In an interview with Jose Bosch from LostLettermen.com, Hopson expressed his frustration with the decision when he said, “Now I could’ve stayed in the NBA but I made the mistake by listening to an agent when I had guaranteed money on the table.” Furthermore, he recounted conversations he had with former NBA player and Ohio State teammate Brad Sellers who recommended that he take the deal and stay in the NBA. In particular, Hopson said, “I’ll never forget, because he [Sellers] called me every hour on the hour telling me I should take the guaranteed money. OK, but not doing that caused me to go overseas because they [the Kings] ended up signing somebody else in my place. That caused me to go overseas and once you go overseas, you get stuck overseas.” What’s most interesting about Sellers comments is that he had just finished playing one year in Greece and was desperately trying to get back to the NBA so his advice would have been extremely relevant. Whereas Sellers ultimately made it back to the NBA, Hopson never did.
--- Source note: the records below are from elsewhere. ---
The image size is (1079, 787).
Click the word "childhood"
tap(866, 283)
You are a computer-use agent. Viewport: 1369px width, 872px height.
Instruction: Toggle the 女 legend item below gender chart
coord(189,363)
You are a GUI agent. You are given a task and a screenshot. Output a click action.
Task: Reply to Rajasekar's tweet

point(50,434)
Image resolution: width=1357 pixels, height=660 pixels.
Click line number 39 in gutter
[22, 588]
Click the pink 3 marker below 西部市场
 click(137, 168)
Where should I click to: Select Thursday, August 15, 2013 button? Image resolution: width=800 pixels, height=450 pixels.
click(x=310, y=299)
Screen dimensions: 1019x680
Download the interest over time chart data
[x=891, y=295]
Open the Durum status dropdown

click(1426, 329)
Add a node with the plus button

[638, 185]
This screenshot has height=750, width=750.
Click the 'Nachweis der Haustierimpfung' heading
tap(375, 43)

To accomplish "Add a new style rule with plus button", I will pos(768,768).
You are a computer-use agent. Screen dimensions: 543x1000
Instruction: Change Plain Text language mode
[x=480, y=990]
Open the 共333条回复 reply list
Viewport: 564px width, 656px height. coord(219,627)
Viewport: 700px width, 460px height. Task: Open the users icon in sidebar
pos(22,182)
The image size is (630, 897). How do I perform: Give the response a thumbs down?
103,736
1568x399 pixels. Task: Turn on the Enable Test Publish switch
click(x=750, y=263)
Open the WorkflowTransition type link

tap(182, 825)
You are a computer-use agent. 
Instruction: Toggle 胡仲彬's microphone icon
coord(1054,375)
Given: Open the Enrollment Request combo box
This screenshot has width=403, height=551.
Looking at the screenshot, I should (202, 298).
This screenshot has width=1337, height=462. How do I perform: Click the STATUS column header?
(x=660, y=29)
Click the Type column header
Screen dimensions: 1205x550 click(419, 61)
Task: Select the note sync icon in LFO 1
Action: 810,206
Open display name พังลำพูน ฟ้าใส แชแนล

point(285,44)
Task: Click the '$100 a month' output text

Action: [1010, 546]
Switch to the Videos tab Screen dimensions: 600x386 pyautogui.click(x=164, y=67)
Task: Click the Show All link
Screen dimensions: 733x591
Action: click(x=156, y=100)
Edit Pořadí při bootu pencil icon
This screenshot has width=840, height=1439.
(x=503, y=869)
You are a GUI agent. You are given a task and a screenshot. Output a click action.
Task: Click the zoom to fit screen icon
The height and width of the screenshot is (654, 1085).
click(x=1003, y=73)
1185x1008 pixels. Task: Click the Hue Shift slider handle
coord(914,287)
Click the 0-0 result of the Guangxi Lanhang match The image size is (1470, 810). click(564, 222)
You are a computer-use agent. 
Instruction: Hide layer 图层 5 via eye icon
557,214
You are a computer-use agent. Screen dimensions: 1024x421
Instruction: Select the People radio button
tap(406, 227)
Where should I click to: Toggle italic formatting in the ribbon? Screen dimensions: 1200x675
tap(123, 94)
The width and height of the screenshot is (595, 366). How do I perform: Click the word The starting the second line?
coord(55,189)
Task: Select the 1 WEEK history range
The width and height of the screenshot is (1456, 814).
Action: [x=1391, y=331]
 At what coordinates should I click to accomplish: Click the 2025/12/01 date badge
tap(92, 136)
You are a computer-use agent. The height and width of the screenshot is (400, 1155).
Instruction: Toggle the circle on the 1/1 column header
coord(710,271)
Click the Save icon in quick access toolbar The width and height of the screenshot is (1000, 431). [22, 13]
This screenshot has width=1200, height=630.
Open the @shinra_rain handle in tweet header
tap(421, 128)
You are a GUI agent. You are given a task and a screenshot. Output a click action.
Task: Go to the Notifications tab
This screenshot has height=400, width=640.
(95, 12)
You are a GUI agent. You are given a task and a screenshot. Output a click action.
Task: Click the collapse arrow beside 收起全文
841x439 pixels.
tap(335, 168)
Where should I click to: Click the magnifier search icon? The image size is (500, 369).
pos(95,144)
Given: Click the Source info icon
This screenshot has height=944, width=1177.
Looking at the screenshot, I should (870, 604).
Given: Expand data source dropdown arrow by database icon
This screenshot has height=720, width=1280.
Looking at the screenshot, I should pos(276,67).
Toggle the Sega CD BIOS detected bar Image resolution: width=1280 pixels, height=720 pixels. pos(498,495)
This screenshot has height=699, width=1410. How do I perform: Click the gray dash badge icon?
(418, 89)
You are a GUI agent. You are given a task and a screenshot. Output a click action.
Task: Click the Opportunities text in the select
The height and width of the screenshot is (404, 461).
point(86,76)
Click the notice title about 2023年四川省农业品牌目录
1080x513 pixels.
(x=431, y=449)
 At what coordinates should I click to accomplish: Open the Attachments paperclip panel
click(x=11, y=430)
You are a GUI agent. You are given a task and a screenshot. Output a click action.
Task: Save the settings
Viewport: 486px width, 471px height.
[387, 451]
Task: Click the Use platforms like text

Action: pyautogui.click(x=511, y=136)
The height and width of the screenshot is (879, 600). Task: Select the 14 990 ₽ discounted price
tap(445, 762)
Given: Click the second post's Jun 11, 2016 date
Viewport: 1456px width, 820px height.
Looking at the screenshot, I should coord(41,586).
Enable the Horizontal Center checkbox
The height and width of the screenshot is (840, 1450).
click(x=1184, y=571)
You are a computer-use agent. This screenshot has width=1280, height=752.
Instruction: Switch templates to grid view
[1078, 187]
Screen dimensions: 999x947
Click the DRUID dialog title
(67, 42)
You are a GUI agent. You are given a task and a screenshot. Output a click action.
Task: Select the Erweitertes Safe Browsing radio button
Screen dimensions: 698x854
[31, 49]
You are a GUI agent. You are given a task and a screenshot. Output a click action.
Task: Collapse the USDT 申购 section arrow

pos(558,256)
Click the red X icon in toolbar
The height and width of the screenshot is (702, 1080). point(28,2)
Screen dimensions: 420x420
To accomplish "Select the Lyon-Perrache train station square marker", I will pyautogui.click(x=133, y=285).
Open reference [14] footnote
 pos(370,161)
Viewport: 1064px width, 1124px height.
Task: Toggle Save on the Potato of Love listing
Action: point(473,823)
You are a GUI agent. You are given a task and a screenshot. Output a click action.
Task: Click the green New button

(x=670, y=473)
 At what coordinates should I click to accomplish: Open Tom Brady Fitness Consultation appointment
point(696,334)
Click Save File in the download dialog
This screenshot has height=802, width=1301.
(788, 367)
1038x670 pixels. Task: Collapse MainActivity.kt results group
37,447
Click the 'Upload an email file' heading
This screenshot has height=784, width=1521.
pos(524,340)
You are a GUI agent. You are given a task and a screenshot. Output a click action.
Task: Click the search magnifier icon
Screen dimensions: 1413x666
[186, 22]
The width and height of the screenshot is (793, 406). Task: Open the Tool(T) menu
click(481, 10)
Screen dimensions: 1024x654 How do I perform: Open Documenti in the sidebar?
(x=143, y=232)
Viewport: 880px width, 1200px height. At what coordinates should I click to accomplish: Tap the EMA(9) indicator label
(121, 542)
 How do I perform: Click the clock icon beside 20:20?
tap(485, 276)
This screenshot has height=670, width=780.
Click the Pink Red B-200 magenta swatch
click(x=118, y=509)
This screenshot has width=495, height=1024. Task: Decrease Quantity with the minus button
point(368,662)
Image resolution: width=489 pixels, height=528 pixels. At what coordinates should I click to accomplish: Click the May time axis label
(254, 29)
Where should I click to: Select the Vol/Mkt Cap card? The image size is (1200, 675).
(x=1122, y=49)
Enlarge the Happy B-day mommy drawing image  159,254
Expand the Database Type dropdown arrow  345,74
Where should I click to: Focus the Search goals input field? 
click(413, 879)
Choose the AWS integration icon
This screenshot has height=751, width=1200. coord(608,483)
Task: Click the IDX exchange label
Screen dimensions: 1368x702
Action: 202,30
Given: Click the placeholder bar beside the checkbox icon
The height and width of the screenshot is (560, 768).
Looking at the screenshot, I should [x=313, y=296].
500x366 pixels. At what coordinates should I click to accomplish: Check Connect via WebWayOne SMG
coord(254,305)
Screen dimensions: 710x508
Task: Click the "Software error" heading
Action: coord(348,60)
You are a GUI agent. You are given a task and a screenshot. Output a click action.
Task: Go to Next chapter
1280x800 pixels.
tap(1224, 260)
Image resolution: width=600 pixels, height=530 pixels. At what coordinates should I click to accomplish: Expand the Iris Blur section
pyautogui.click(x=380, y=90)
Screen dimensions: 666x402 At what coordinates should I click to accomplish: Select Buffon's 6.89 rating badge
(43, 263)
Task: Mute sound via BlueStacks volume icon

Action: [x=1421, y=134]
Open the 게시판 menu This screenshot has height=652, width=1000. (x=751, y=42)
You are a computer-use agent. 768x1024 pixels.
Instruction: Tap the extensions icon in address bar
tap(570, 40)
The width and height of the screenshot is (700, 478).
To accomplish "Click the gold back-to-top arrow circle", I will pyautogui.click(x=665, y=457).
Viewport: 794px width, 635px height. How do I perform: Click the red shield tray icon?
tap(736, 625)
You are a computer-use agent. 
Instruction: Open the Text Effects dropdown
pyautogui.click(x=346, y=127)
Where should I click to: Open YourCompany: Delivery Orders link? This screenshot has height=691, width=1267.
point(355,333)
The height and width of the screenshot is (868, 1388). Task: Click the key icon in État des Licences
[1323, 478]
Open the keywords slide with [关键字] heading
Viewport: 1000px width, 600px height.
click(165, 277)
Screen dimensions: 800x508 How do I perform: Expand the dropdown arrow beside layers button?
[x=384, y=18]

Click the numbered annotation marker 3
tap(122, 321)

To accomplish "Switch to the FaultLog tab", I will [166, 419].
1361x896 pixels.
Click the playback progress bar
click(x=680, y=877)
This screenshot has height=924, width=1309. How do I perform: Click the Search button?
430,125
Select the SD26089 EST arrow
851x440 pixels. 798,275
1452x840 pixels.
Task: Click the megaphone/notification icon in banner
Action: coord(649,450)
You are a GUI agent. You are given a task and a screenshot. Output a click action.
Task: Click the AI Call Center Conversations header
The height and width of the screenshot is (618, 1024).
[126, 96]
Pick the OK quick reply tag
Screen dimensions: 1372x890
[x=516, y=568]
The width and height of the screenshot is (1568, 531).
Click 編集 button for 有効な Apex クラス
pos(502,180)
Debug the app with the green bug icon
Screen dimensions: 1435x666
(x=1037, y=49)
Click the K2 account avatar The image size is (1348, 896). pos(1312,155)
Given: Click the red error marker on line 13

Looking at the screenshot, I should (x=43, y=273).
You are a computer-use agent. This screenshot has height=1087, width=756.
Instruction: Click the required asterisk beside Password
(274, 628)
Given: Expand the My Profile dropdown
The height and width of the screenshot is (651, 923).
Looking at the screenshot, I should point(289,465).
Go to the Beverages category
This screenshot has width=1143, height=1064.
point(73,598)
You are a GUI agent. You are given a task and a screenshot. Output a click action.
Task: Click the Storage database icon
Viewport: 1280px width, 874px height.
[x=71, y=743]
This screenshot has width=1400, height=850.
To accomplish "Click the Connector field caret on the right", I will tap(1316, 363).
Hopson wasn’t the first, or last, victim of the league’s salary cap (or a misinformed agent). Perhaps envisioning himself as the 16 ppg starter in New Jersey, Hopson overestimated his value as a 10 ppg bench player. In essence, NBA players can be divided into four groups.
- Superstars (i.e. All-Stars and/or All-NBA selections): Accounting for the top 10% of all players, they are able to sign max or near-max contracts for $12+ million per year.
- Stars (i.e. players just below all-star status): Accounting for next 10% of all players, they generally sign for 60-80% of max dollars or $7-10 million per year.
- Role Players (i.e. decent starters or good bench players): Accounting for the next 30% of all players, they generally sign for $3-6 million per year.
- Everyone else (i.e. players happy to be in the league): Whether young and trying to catch on or old and trying to delay the inevitable, these players are willing to play for league minimums or whatever teams can afford under the cap.
Of course there are exceptions on both ends of the spectrum. In particular, big men who can clog up the middle tend to get paid a lot more than their numbers might dictate while future stars / superstars are underpaid while they work through their rookie contracts.
Even though Hopson was a role player, he and his agent presumably were holding out for a star contract. As a result, his NBA career ended prematurely because he overestimated his market value and not because he couldn’t play in the league. In fact, he showed that he was capable of putting up numbers similar to Houston’s Corey Brewer, who has made over $27 million since coming into the league as the 7th overall draft pick in 2007.
NBA Career Stats for Dennis Hopson and Corey Brewer
|Shooting %||Per Game Averages|
Perhaps the biggest difference between both players is the fact that Brewer apparently has accepted his role as someone who “only” gets paid like an average player despite being slightly more productive than one. Given the current NBA average salary of approximately $5 million per year, it would be nice to think that the same mistake wouldn’t happen today. Then again, Hopson’s decision was based on ego and not rational thinking. As someone who showed he could play in the NBA but made an error in judgment, Hopson should not be considered an all-time bust.